[Start of section]
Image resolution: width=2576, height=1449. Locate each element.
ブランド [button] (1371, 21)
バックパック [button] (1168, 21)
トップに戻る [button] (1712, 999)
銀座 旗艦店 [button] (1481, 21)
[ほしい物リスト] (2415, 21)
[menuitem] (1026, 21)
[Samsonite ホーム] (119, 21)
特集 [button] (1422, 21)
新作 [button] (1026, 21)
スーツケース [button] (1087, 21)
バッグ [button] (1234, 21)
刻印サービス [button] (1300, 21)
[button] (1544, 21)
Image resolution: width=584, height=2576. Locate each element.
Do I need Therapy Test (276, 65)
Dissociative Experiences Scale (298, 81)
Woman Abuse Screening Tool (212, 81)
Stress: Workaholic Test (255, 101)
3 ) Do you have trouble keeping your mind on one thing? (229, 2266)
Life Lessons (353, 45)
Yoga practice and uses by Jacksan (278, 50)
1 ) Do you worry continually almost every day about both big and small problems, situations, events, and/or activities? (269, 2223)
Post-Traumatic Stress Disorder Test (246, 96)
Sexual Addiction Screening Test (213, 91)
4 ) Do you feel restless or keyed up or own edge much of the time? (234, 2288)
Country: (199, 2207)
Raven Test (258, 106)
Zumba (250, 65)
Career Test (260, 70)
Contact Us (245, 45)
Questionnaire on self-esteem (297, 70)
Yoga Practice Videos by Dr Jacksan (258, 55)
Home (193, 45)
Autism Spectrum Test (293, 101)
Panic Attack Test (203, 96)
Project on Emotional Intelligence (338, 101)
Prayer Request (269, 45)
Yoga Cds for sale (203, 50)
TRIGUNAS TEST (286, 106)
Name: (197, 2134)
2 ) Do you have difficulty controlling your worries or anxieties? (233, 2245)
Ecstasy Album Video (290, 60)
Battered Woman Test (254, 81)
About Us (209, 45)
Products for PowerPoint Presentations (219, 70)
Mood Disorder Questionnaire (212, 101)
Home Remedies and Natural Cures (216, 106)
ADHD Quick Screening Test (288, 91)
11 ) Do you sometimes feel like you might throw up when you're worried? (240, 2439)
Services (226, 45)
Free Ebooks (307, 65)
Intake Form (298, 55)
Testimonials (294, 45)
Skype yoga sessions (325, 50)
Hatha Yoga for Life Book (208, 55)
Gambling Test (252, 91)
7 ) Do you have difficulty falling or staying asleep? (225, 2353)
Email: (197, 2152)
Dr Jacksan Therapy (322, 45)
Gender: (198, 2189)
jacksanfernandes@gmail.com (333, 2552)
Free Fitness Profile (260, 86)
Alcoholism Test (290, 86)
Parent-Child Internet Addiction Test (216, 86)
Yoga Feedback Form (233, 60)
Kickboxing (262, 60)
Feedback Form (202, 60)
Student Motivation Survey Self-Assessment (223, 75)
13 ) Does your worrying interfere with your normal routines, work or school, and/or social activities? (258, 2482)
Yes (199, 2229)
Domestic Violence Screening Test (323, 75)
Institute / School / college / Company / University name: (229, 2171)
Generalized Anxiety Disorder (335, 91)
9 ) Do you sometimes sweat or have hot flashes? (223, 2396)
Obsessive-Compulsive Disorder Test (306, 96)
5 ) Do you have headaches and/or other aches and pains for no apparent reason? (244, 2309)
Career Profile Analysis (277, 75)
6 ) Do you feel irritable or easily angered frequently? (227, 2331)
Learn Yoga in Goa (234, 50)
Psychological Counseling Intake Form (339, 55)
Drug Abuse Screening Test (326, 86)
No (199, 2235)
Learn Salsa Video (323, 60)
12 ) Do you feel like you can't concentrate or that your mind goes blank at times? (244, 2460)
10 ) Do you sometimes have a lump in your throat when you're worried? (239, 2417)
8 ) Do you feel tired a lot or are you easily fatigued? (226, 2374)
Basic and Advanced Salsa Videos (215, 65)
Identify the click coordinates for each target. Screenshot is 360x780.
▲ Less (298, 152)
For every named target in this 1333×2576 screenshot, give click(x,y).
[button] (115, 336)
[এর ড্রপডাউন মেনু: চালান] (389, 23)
[End of section]
• **TO DO**:
Starting at the line with "Free Fitness Profile (260, 86)" and ending at the line with "13 ) Does your", print each line of the listing above exactly, with no other lines.

• **COMPLETED EXERCISE**:
Free Fitness Profile (260, 86)
Alcoholism Test (290, 86)
Parent-Child Internet Addiction Test (216, 86)
Yoga Feedback Form (233, 60)
Kickboxing (262, 60)
Feedback Form (202, 60)
Student Motivation Survey Self-Assessment (223, 75)
13 ) Does your worrying interfere with your normal routines, work or school, and/or social activities? (258, 2482)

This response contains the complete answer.